Avatar (12a) To describe James Cameron’s Avatar as unique and one-of-a-kind is to do it a disservice. This is a game-change, the likes of which hasn’t been seen since realistic-looking dinosaurs roamed a Jurassic Park*. This is a life-changer, a generation of kids set to be inspired to become moviemakers off the back of witnessing it. This is the future of movies... now.
Reborn in avatar form, Jake can walk again and uses his new-found blue body to infiltrate the Na’vi and learn their ways in an attempt to act as a mediator. Given three months to find a diplomatic solution before the military rolls in, Jake gradually finds himself identifying with the Na’vi more-and-more and growing ever-closer to his female teacher Neytiri (Zoe Saldana), even as the suits and the soldiers patience simultaneously starts to fray. As the time for a full invasion draws near, Jake faces the ultimate decision: who to fight for? His arrogant species or the alien race he has been ingrained into?
Set in a world like no other seen before, Avatar’s alien planet Pandora is a living, breathing, total ecosystem that, once you become accustomed to after a brief period of sensory adjustment, surrounds you and sucks you into its existence. The level of detail here is amazing from large (giant floating islands / skyscraper-sized trees / massive six-legged beasties) to small (the swish of a Na’vi tail / the flattening of their ears / the neon native flora and fauna that reacts to even the slightest touch). Every single tiny little pixel is intricately-designed and perfectly-placed in order to put the real in photo-real. It succeeds in astonishing and transporting you in equal measure. Never do you feel as if you are watching or experiencing anything artificial. This. Is. Real.
He is more-than-matched is the acting stakes by a wonderfully feral performance near-devoid of any obvious human characteris(tics) entirely by Zoe Saldana however. Graceful, athletic and feline in her movements, Saldana’s Neytiri is something recognizably humanoid because of her two-legged, straight-standing appearance but altogether alien at the same time. She’s also slinky and sexy (is that wrong?), Sully’s almost immediate attraction to her and their subsequent Cameron-esque (but not Lucas-esque you’ll be pleased to learn) love connection fully understandable. So complete is her transformation and so good is she in the role that once again it has to be called into question whether you are eligible to win acting awards if your performance has been animated over? Andy Serkis didn’t get the recognition (outside of his peers) he deserved for Gollum and it remains to be seen whether Saldana will too for as equally impressive a performance (and that’s some compliment in my book). But in a(nother) year of slim, strong female performances this is undoubtedly one of the best.
Of course none of this would have been possible were it not for the groundbreaking techniques employed to bring the Na’vi to actuality.
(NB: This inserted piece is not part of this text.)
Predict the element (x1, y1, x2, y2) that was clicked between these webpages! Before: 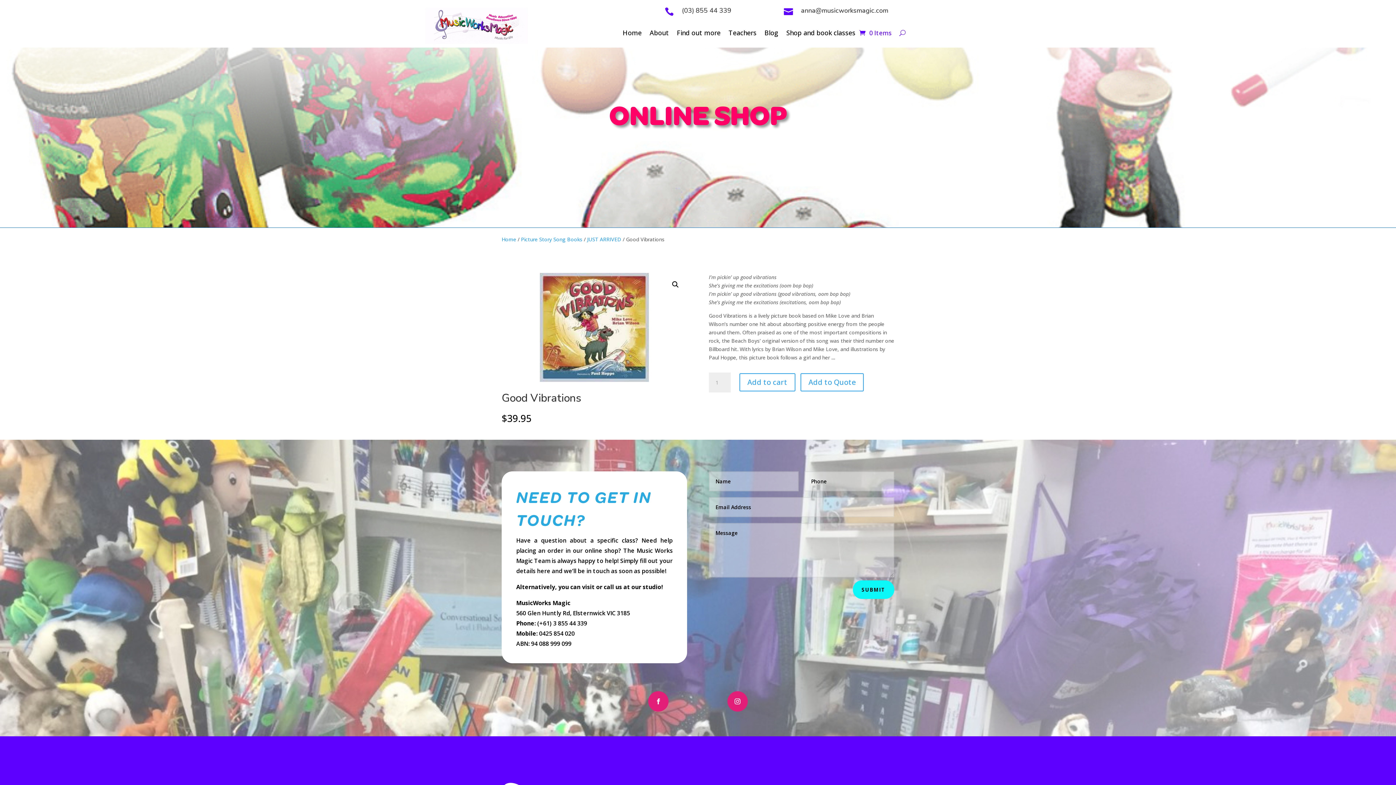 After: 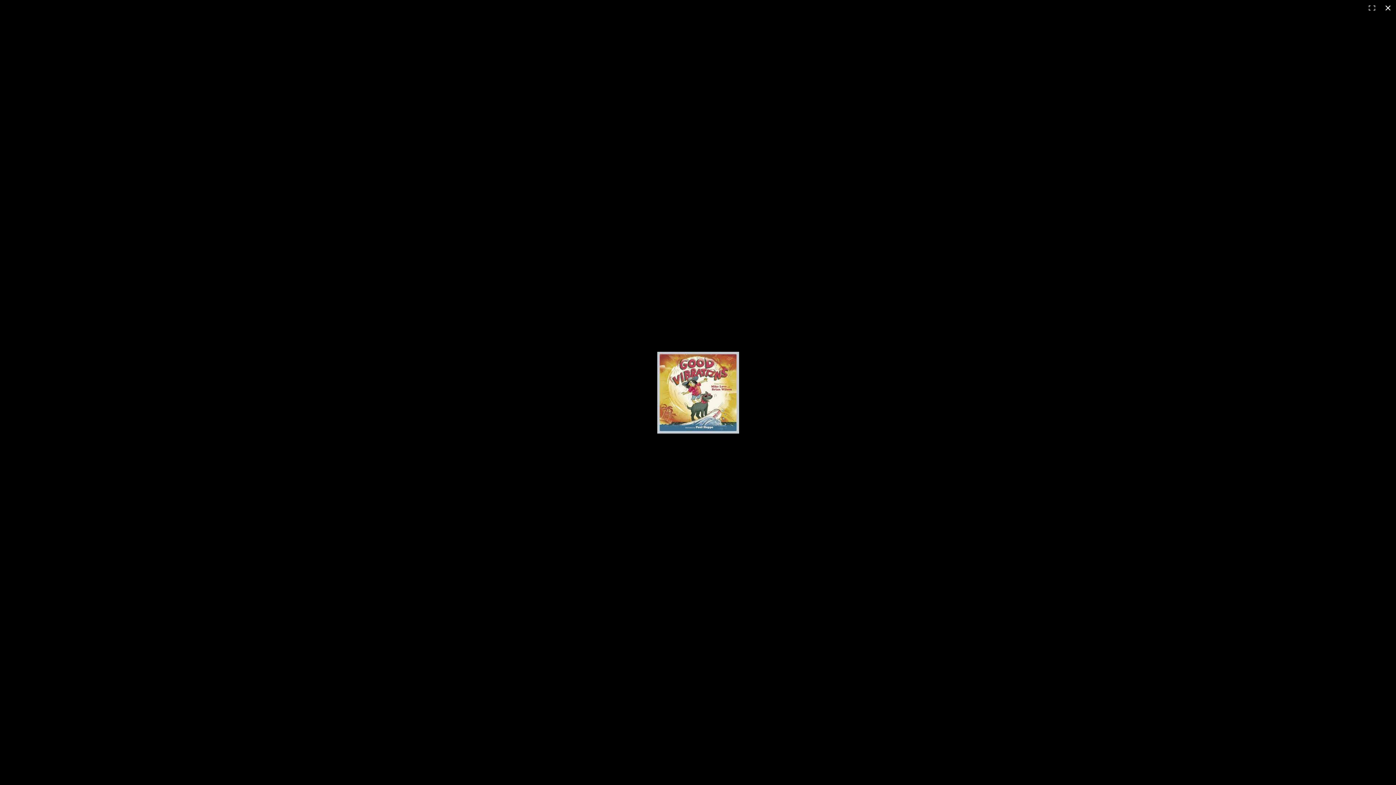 Action: bbox: (501, 273, 687, 382)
Looking like a cross between Mohawk warriors and Mystique from the X-Men, these synthetic characters so closely resemble the actors underneath facially and in their particular movements that, arguably, for the first time ever, CG characters actually have soul, an emotional reality and an absolute authenticity of performance to them that they never have before (outside of Middle Earth). Recently Where The Wild Things Are has been championed for bringing back puppetry and the weight and physicality that it provides for creature-creations that has been found wanting by contemporary CGI (and rightly so). It seems that problem has now been solved though, for those that can afford to follow and utilize Cameron’s Way.
For many though, none of this matters. What about the bangs for your bucks? This is a James Cameron movie after all. Even Titanic had action scenes, so how are the battle set-pieces? Well... staggering-in-scale and epic in every which way is the only means of which to describe them. Squeezed into the film’s bursting-at-the-seams action-tacular final third and making a mockery of any of the multi-focused end battles from Star Wars, Avatar’s Na’vi versus those nasty, greedy, amoral human beings is quite simply an exhilarating and kinetic showstopper to end all exhilarating and kinetic showstoppers. Taking in aliens riding dragon-thingees fighting men in future helicopters shooting heavy-duty machine guns and aliens riding horse-thingees armed only with bows-and-arrows charging at men in Matrix-like armoured Ampsuits and a mano-a-mano end fight between avatar-Jake and moustache-twirling bad guy Col. Quaritch (Stephen Lang – The Men Who Stare At Goats) it is relentless in pace but, crucially, doesn’t outstay its welcome by going on too long. Friends and foes fall, even if you always know which way it’s going to go.
* with acknowledgement to mainstreammatt for the comparison.